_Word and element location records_
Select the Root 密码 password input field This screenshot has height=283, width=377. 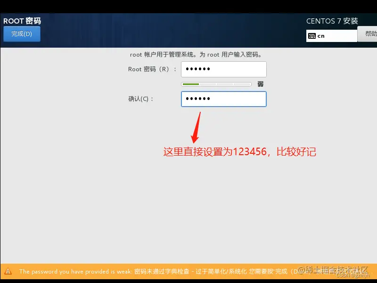pos(223,69)
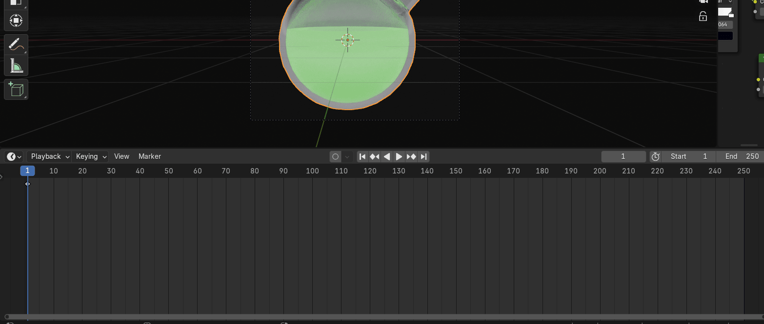Jump to the start frame
The width and height of the screenshot is (764, 324).
362,156
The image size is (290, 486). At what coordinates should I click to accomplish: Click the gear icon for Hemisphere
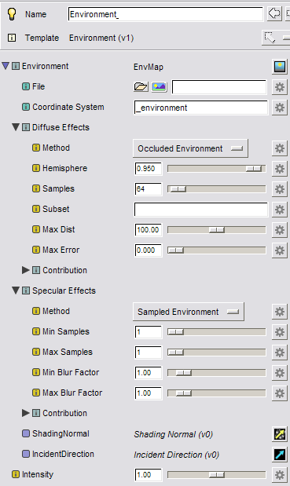coord(280,169)
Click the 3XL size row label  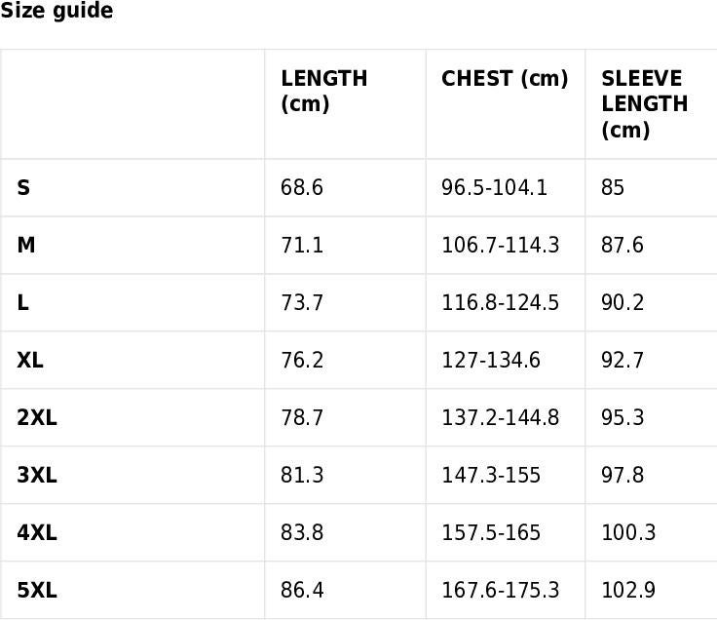point(37,475)
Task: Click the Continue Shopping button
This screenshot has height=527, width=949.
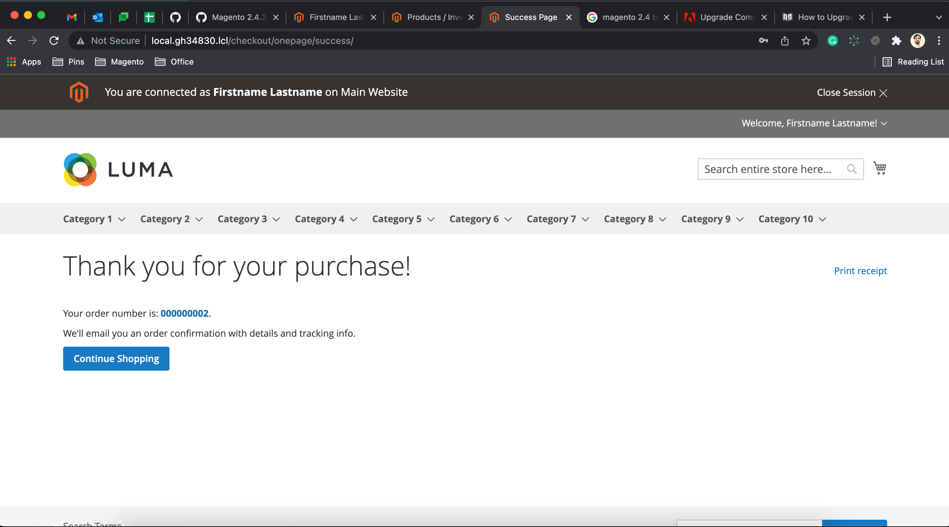Action: 116,358
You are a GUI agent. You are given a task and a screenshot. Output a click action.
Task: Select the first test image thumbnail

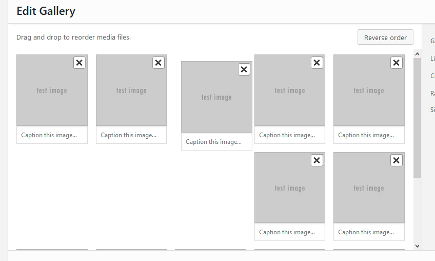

_WRITTEN TASK_
Please update the stretch from "You are a GUI" through the end of the data by replacing "thumbnail" with "preview image" and changing nothing else. Leave the pictures out of your answer.

_RESPONSE TO THIS TASK_
You are a GUI agent. You are given a task and a screenshot. Output a click action.
Task: Select the first test image preview image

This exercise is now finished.